H
Hector Santos
We have a high end client/server RPC systems and on rare occasions, we get
customer reports of RPC errors.
It is been our support history that when customers report RPC related
errors, it usually points to some either hardware and/or networking issue.
Most RPC experts I've talk to directly agree with this.
Although it a rare report, when it does come in, it is always a frustrating
report because it is not something we are able to solve right away and it
because difficult to convince the customer the application reporting RPC
errors is basically revealing much deeper issues going on the machine, NIC,
hardwire or network connection.
As you can imagine, most people, including myself do like to hear they need
to fix or look at hardware to solve a "software issue."
Nonetheless, in the end, nearly 100% of the time, after the customer
finally has no choice but take our advice to investigate the system, the
problem is found with one of the following findings:
- Windows needing service packs,
- Software based system performance issues caused by heavy I/O,
- a bad NIC,
- a bad cluster on the hard drive,
- network interruptions, router
- LAN topology, i.e, daisy vs. hub
- bad motherboards,
- or a revamp of the hardware/machine, etc.
The above is pretty much the recommended order we provide to customers to
analyze RPC related errors before any consideration of a system
upgrade/revamp especially for those who do have older setups.
In any case, its happening again with a very large customer of ours who
previously experienced the rare RPC 1722/1726 errors, a few times a month
or so and after giving them the above list, they finally opted to upgrade
the system from NT to an high end DELL server running Windows 2000/Advanced
Server.
Now, it is happening 3-5 times a day and it has now become mission critical
to get this resolved ASAP.
A MSDN KB lookup for "RPC 1722 1726 Windows 2000" resulted in this KB:
"The Cluster Service Detects RPC Errors 1726 and 1722"

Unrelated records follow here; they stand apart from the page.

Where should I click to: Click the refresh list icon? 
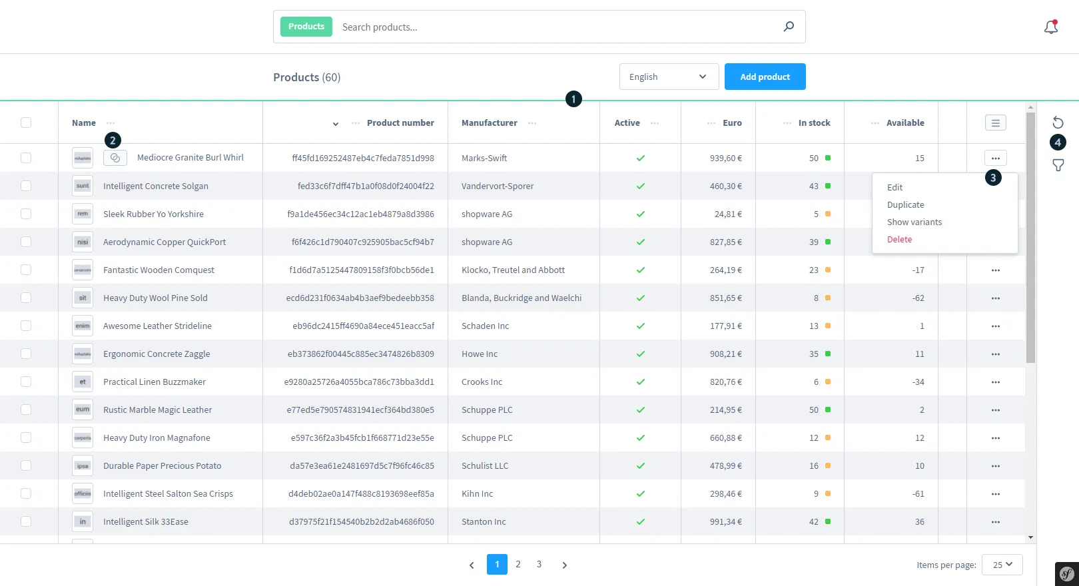pos(1058,123)
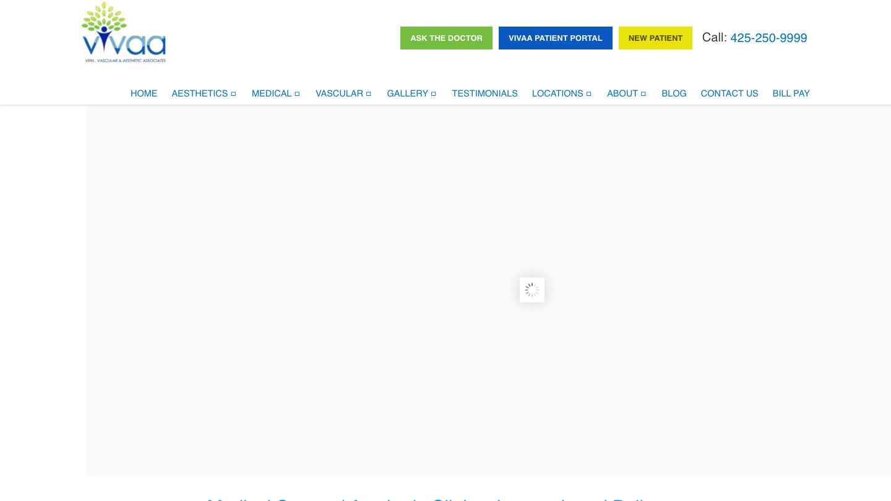View the Testimonials page
Image resolution: width=891 pixels, height=501 pixels.
484,93
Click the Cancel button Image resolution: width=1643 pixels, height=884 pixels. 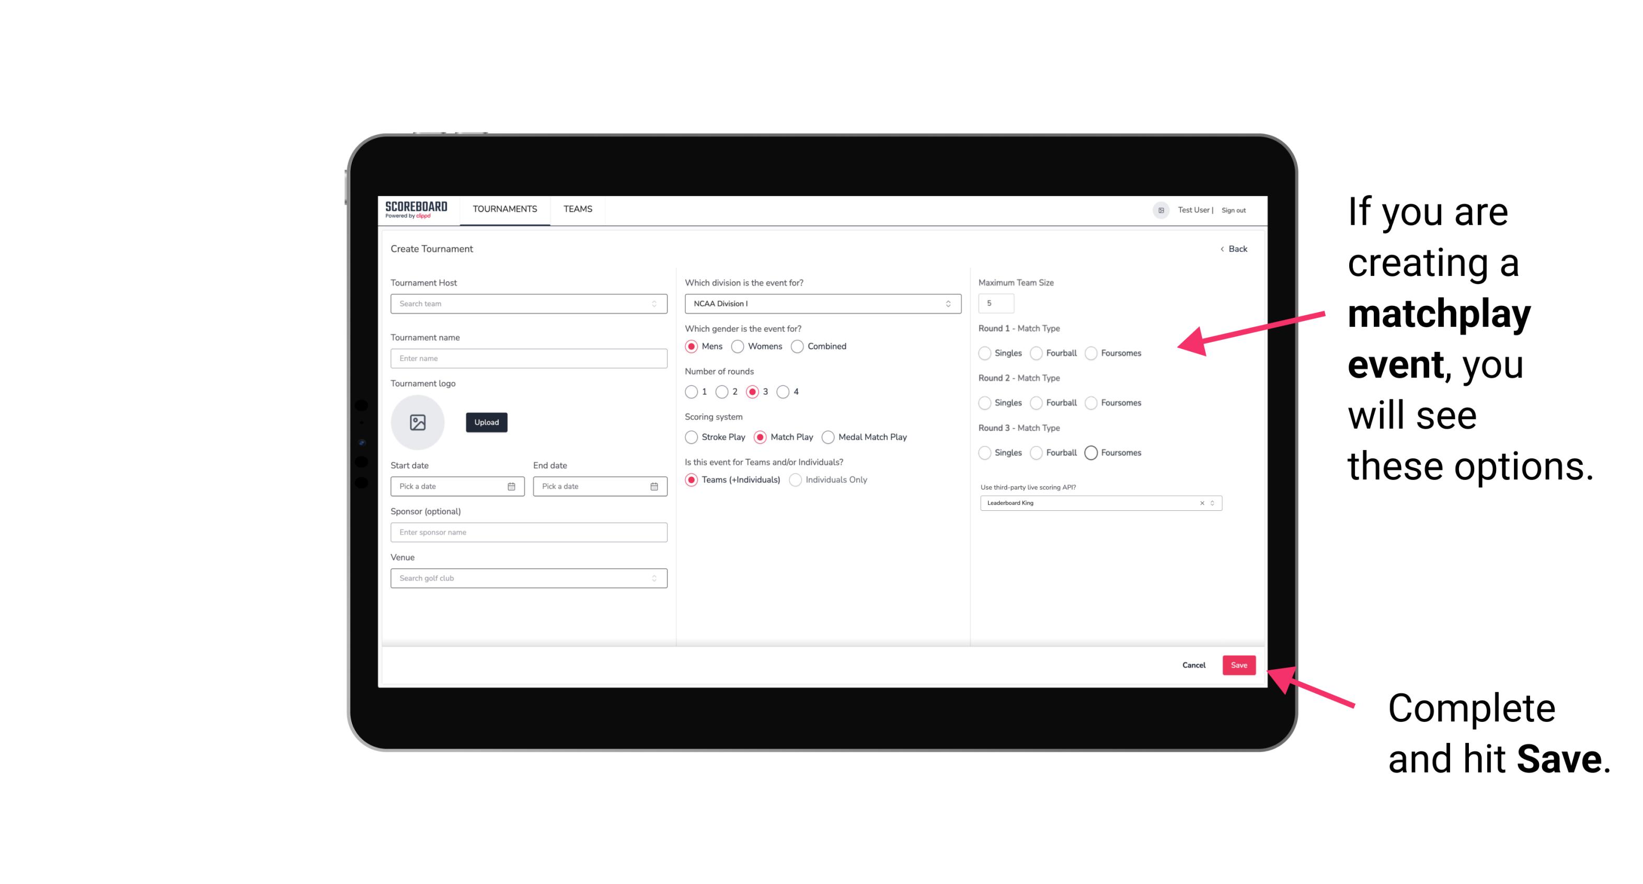(1195, 666)
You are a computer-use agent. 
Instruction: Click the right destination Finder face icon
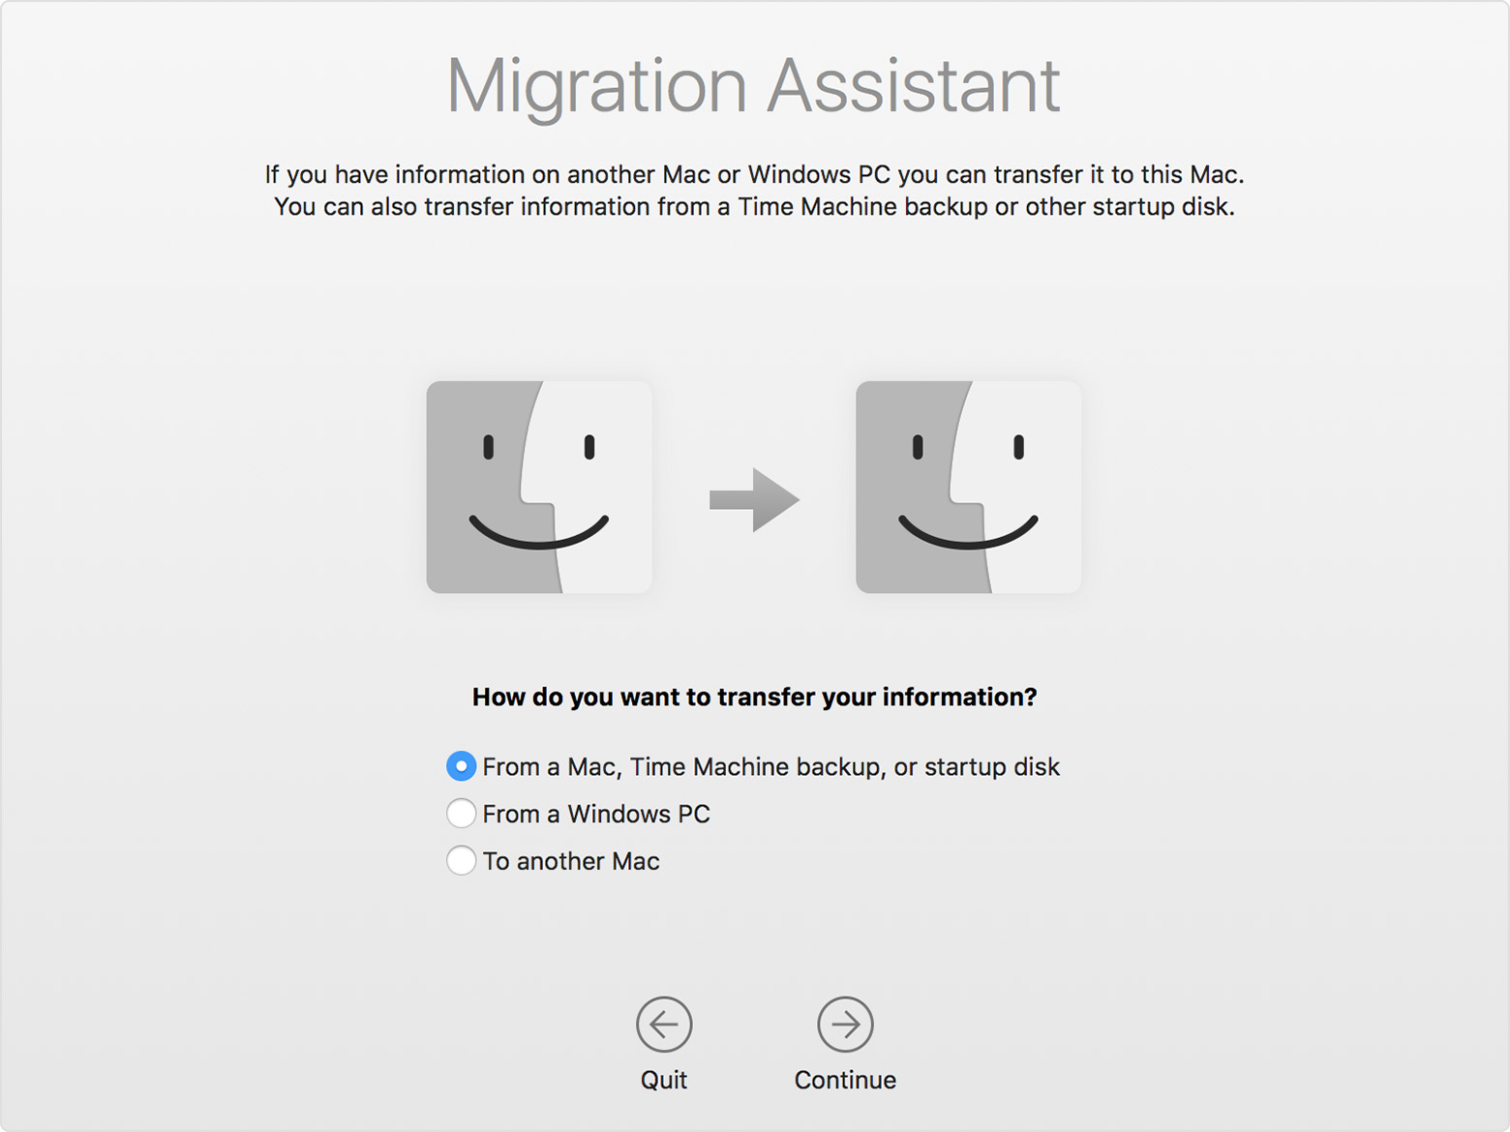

http://support.microsoft.com/default.aspx?kbid=326330
Unless I am reading the KB wrong, it seems to indicate the problem is fixed
in Window 2000 Service Pack 4.
The customer is already using SP4.
However, it also talks about an available Hotfix by contacting Microsoft
How do you read the above KB?
What else can you think of can help cause the 1722 and 1726 RPC errors?
Anyway, I have exhausted all possible reasons so I am trying to see what can
I do within our client/server software to help address the issue once and
for all, like possibly use (or write) an independent RPC Testing Tool. Is
there such a thing available now?
In addition, is there any RPC technique that I may use to maybe work around
this?
For example:
Our RPC client (a modem/internet hosting server) issues a 2 second heartbeat
function call to the RPC server. It obtains statistical information with
this server RPC call to display on the host monitor window.
It is during this heartbeat where the function call returns an RPC error and
the host displays the RPC error saying "Critical RPC Communication:
Continue or Stop?"
A major reduction of customer RPC error support calls was achieved by
changing the heartbeat to count three (3) consecutive RPC errors before
issuing the popup message.
We did this, because early on, we discover the majority of the RPC errors
was a result of some network interruption, a "blip" in the network
communications.
For example, for customers who had legacy DAISY cabled LAN, if someone
temporarily pulled the cabled off one PC machine on the LAN, our HOST
running anywhere on the LAN would instantly detect an RPC error.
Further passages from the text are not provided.